Climbing into the canopy

Understanding a rainforest by only walking through it is like visiting a new city but never leaving the tourist spots. You have only seen it from one perspective, when many others are available. The canopy of a forest can be an entirely different world. But how to get up to it, when the tallest trees may easily reach 30 meters in height? A canopy tower – a rickety construction of steel tubes, guy wires, and U-bolts, thrusting high into the sky. Here there are several towers, linked by a canopy walkway. You can see the ultimate reaches of one here – each level is separated by the better part of a meter.

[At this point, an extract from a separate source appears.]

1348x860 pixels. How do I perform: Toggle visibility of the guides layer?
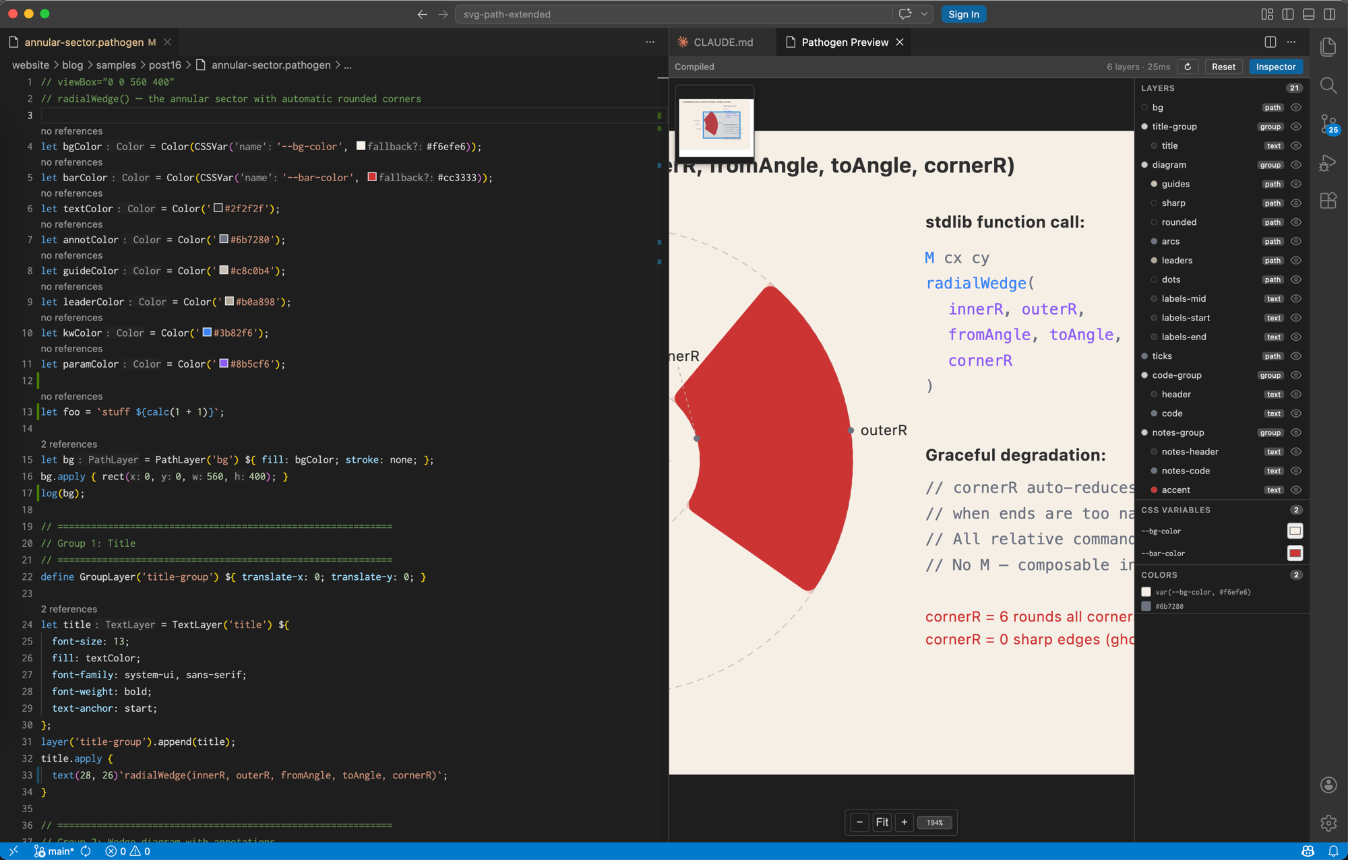(1295, 184)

Climbing up requires the use of your hands and feet – the metal is slick with algae and mosses, and there is nothing to catch you if you fall. The tower sways in the wind, and as you take each step.

Looking down on the way up is not a good idea – here, my rubber boot obscures the steps.

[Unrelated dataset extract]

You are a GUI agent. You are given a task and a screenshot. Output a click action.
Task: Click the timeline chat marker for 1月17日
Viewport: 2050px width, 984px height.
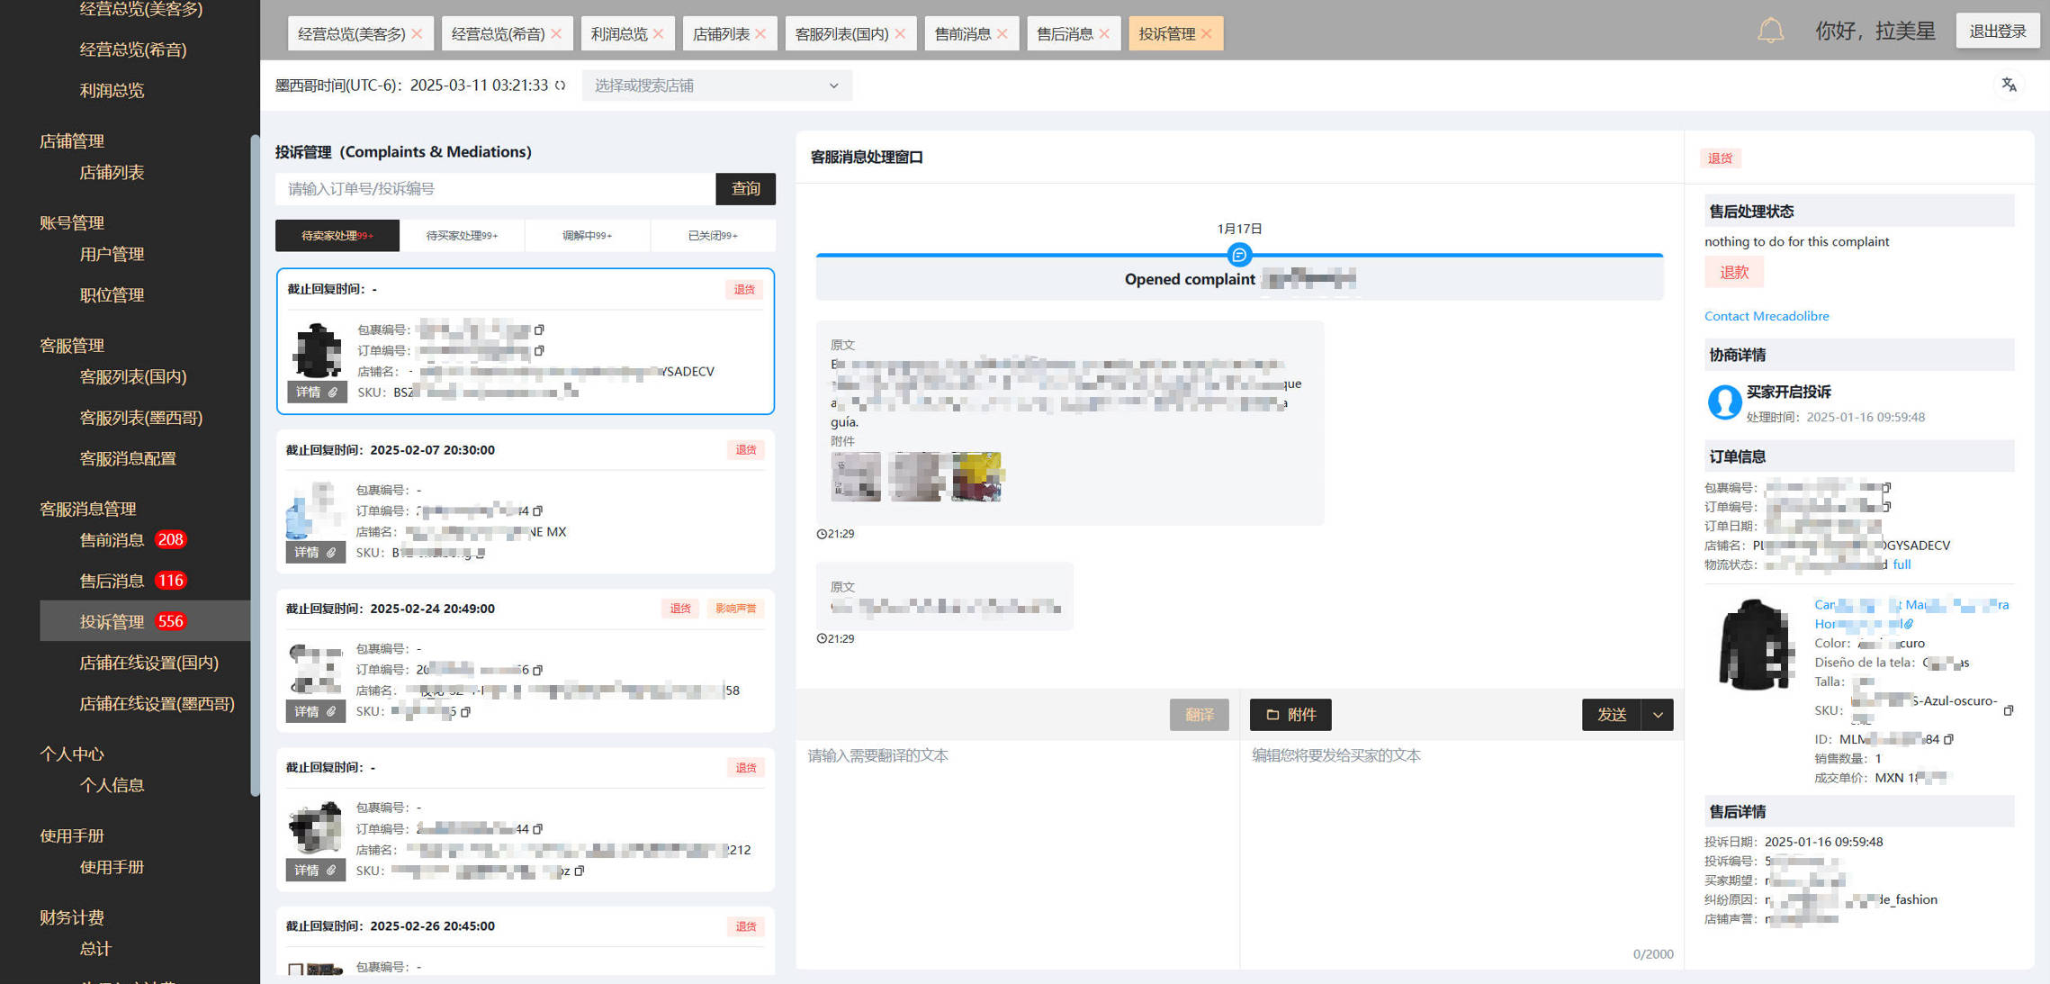pyautogui.click(x=1239, y=255)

Finally, the top – all is suddenly sunny, and the canopy leaves of so many trees and lianas become visible. Birds and insects fly between treetops. The canopy walkway probably holds your weight, and you hope for no sudden gusts of wind. There are several weather instruments bolted to different parts of the steel frame, and leaves scattered on the walkway.

And finally, the view becomes expansive – instead of the dark mire of rocks and trunks and roots, you see ridgelines, and ocean, and the rough tops of the trees. It is beautiful!